Having sorted out one of my boys for Christmas with a bass guitar, I now need to sort the other.

He wants a new laptop and will be giving his old laptop to his brother.

It's been years since I've looked at computers and apparently he tells me that the Voodoo 2 8mb isn't the coolest GPU on the street anymore.

So I thought I'd ask the experts on DW!

He currently has a HP G62-107sa (win 7, Intel i3 2.13ghz, Intel HD graphics) and this is what he will be giving to his brother.

We have a budget of £400/450 for a new laptop. It will be used for homework, surfing and so on, but ultimately he will be playing games on it. He doesn't want a desktop (I appreciate he will get a better gaming pc for the money) as he does use it around the house and his mates sometimes all get together on their lappys.

Gaming wise, he wants it to be able to cope with Minecraft (with fraps recording and shaders, what ever that all means!) and games like Skyrim.

He has seen this http://www.pcworld.co.uk/gbuk/lapto...r-aspire-e1-571-15-6-laptop-21286170-pdt.html which is an i5 2.6ghz (with a built in overclocker to 3.2), 4GB ram (we will upgrade to 8GB) and an intel HD4000 GPU (integrated).

I have spoken to him about whether an integrated GPU will be any good for a predominantly gaming laptop and he has told me that models with a dedicated GPU are £800. Apparently the Intel HD4000 is powerful and about as good as you can get when it comes to laptops at this price range.

Would appreciate any feedback from those who know about these things and/or any alternative suggestions that will fit his requirements.

Cheers


----------



## OvlovMike (Jul 19, 2011)

http://www.pcworld.co.uk/gbuk/lapto...furbished-15-6-laptop-black-19572011-pdt.html

Problem solved! :thumb:


----------



## ardandy (Aug 18, 2006)

You'll ideally need a dedicated graphics card.

http://www.laptopsdirect.co.uk/Sony_Ci5-15.5-4-750-NFC-WIN8PRO_Black_SVF1521F4EB/version.asp


----------



## Shiny (Apr 23, 2007)

Cheers chaps!
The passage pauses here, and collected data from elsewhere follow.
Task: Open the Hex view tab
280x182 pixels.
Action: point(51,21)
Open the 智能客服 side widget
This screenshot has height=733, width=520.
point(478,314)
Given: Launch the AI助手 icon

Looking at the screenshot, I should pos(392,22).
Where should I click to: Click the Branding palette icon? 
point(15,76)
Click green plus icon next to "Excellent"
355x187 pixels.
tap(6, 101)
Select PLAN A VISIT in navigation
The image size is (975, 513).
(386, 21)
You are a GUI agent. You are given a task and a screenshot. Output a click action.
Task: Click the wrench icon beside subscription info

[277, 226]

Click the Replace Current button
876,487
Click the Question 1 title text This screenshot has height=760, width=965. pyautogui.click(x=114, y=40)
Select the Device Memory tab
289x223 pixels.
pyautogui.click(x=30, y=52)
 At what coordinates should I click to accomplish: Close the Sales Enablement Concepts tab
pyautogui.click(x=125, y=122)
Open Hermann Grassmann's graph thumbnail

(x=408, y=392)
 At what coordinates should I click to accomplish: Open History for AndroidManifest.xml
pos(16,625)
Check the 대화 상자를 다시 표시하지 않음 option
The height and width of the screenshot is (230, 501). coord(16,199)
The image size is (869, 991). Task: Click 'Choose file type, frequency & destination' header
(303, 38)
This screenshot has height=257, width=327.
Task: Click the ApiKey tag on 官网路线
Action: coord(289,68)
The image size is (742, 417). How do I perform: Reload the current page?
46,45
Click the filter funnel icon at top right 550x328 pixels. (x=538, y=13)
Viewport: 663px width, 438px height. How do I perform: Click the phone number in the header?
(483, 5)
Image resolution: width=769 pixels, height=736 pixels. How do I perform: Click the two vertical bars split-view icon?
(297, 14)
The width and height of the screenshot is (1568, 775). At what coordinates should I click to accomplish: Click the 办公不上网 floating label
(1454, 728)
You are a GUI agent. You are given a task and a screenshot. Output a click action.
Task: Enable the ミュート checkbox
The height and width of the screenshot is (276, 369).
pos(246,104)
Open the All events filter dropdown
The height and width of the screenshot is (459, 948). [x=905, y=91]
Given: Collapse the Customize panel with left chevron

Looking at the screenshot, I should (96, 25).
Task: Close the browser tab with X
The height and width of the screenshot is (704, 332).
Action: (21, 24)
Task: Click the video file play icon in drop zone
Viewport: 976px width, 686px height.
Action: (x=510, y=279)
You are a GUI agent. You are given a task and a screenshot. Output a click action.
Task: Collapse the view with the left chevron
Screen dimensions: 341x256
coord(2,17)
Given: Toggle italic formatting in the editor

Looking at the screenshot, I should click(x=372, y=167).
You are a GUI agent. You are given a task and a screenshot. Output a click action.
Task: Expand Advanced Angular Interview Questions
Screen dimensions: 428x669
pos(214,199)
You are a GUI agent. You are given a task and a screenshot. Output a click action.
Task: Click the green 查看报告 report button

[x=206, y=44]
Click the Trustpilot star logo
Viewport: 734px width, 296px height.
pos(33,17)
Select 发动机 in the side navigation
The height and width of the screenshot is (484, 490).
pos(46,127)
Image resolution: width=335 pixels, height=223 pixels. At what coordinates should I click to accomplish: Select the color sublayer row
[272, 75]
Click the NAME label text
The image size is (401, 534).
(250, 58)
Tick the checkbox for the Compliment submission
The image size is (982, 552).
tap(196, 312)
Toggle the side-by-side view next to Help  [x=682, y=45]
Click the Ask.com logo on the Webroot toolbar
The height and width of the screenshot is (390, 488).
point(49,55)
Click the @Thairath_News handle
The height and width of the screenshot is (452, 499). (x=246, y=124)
Of those two above, i take it the HP refurb is the better of the two due to the faster i5 etc?


----------



## deano93tid (May 8, 2013)

The HP is a very good buy for the price and has 2GB dedicated graphics; it will play pretty much all the games out there and even the more intense games but at lower settings. If you want a laptop aimed at running all games at max settings then look at alienware - http://www.alienware.co.uk/

I am a Sony whore but I would take the HP in this case unless I had an extra £500 to add to the budget to get the same spec in a Sony.


----------



## Shiny (Apr 23, 2007)

Yeah, the Alienware look great, but way over budget.

I'll show him the Sony & HP when i get home. I know he likes his current HP and having a look at a benchmark site, the Radeon HD7670M is twice the benchmark of the integrated HD4000 he was looking at on the Acer.

What are people's opinions on refurbed laptops?


----------



## ardandy (Aug 18, 2006)

On modern games the graphics card has more of an affect than processor.

A lad at work is going to try these for his, been around quite a while and have a good online rep. Www.pcspecialist.co.uk


----------



## OvlovMike (Jul 19, 2011)

Shiny said:


> What are people's opinions on refurbed laptops?


The one I linked is a phenomenal laptop for the money, looks and feels lovely. As for being a refurb, you're unlikely to be able to tell the difference, they're just returns that have been repaired and cosmetically fixed if necessary.

You won't be sorry with that one! :thumb:


----------



## Shiny (Apr 23, 2007)

Mike, i asked on another forum i am on and was told to avoid the HPs like the plague due to the mainboard needing reflowing or reballing due to dry joints between the GPU and board as it soldered on an not cabled?

I'm thinking 12 month warranty and may even consider extending this (if i can on a refurb) but on the same hand wouldn't want a laptop that was failing (i won't go into explaining things, but my lad gets a bit uptight when the smallest of things don't work).

What are your thoughts on this?


----------



## bmwman (Jun 11, 2008)

Shiny, call overclockers. I used them to purchase all parts for a custom built desktop many years ago. www.overclockers.co.uk. I use them for any computer related purchases.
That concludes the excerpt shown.